> What the exercise asks
Transcribe the data below verbatim from the line with "Click the Trained Models clipboard icon" to the line with "Task: Open the date range input field". Include both of those lines.

> Supplied material
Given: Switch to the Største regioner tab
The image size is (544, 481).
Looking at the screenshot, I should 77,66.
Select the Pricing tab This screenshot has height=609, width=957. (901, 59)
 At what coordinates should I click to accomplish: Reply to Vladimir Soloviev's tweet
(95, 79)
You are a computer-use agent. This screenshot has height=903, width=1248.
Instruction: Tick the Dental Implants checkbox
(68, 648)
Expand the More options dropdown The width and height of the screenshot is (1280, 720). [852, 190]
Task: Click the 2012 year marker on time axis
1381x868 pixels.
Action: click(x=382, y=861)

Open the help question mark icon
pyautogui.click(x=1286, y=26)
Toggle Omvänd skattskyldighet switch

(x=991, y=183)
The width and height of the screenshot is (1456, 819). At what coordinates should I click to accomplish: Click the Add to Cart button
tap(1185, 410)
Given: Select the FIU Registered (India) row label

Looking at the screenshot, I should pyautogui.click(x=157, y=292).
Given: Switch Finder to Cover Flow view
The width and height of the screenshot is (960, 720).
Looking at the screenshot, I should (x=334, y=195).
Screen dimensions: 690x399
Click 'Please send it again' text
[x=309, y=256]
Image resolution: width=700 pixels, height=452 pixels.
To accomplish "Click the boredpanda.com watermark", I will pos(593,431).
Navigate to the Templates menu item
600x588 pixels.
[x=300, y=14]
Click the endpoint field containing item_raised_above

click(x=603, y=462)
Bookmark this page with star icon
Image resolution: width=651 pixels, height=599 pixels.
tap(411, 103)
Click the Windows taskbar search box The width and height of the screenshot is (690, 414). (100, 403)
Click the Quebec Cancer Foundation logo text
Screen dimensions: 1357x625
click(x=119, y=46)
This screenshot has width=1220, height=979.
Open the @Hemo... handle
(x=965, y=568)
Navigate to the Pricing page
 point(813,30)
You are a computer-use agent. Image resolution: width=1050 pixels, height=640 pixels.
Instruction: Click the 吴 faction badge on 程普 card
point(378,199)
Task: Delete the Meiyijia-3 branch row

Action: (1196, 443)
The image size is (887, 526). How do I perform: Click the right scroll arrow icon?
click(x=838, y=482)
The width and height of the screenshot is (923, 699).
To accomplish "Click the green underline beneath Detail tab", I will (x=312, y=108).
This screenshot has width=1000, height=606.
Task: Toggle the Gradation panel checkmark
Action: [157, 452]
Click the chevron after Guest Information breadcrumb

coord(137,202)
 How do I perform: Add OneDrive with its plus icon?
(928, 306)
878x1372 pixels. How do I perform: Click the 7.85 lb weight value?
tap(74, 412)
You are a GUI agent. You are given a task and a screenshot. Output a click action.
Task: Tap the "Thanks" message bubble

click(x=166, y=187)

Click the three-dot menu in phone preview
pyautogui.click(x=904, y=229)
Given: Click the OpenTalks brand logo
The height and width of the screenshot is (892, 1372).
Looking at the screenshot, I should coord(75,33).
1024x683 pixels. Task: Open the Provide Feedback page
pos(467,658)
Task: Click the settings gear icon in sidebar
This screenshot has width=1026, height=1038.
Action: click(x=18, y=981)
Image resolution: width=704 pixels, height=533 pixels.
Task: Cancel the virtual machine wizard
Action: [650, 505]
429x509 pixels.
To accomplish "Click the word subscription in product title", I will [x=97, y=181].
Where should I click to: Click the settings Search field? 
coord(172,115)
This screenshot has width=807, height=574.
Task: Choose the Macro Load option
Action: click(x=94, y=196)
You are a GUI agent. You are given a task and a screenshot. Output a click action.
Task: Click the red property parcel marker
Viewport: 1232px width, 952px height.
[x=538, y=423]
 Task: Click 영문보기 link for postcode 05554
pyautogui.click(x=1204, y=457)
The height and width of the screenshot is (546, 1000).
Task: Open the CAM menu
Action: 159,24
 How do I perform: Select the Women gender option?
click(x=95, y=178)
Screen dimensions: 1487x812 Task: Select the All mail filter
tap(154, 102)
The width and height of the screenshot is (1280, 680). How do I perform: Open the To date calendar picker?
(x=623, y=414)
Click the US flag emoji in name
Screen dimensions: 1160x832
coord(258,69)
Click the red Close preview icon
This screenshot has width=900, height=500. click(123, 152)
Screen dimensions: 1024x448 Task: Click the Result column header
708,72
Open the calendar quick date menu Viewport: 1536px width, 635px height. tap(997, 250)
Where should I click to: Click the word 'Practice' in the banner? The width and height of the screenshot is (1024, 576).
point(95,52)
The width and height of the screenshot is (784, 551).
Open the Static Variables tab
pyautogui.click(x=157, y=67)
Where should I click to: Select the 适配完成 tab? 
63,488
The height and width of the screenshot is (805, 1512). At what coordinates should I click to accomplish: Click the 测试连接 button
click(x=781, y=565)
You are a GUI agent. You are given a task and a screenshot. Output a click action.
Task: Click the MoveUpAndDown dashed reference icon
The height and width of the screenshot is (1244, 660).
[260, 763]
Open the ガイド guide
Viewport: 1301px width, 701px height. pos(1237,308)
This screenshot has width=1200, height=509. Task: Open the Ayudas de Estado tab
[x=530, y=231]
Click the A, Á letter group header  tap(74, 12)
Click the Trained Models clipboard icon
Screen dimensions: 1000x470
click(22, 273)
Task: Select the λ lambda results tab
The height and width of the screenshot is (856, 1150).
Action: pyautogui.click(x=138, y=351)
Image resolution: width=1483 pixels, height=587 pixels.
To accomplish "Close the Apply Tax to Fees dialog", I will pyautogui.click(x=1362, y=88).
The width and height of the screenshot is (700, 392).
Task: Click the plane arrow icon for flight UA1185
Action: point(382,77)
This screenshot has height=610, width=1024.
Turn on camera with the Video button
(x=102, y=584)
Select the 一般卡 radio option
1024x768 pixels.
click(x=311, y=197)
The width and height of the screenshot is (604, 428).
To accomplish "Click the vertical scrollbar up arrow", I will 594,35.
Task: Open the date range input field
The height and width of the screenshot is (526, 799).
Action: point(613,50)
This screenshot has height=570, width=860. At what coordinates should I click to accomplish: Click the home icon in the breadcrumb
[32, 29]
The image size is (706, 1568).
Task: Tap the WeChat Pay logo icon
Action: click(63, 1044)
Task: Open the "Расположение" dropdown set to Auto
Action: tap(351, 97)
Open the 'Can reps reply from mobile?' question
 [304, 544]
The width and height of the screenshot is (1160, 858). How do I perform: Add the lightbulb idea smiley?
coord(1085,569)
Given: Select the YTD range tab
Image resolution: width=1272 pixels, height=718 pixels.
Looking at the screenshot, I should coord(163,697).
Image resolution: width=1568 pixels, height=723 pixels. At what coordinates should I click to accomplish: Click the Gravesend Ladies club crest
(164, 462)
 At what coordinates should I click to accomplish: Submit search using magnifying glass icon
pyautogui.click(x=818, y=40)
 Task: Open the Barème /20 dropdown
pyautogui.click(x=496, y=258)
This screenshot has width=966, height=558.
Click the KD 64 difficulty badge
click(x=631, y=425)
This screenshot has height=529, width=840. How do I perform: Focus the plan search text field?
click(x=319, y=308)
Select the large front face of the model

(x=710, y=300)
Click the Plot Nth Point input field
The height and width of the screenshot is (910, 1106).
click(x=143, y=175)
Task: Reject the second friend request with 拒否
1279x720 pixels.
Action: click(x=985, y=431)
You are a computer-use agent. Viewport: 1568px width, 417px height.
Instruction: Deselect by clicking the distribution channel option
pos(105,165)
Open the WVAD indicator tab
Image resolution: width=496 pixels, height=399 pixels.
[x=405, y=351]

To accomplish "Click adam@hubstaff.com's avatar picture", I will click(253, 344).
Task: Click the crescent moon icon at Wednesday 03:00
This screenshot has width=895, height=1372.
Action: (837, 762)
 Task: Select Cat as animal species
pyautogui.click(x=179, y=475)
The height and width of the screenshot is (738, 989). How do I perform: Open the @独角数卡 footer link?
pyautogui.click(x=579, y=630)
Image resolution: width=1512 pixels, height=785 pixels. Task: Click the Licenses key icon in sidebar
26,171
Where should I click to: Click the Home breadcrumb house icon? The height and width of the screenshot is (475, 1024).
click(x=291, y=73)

> Answer for the task
Click the Trained Models clipboard icon
Screen dimensions: 1000x470
click(22, 273)
Task: Select the λ lambda results tab
The height and width of the screenshot is (856, 1150).
Action: pyautogui.click(x=138, y=351)
Image resolution: width=1483 pixels, height=587 pixels.
To accomplish "Close the Apply Tax to Fees dialog", I will pyautogui.click(x=1362, y=88).
The width and height of the screenshot is (700, 392).
Task: Click the plane arrow icon for flight UA1185
Action: point(382,77)
This screenshot has height=610, width=1024.
Turn on camera with the Video button
(x=102, y=584)
Select the 一般卡 radio option
1024x768 pixels.
click(x=311, y=197)
The width and height of the screenshot is (604, 428).
To accomplish "Click the vertical scrollbar up arrow", I will 594,35.
Task: Open the date range input field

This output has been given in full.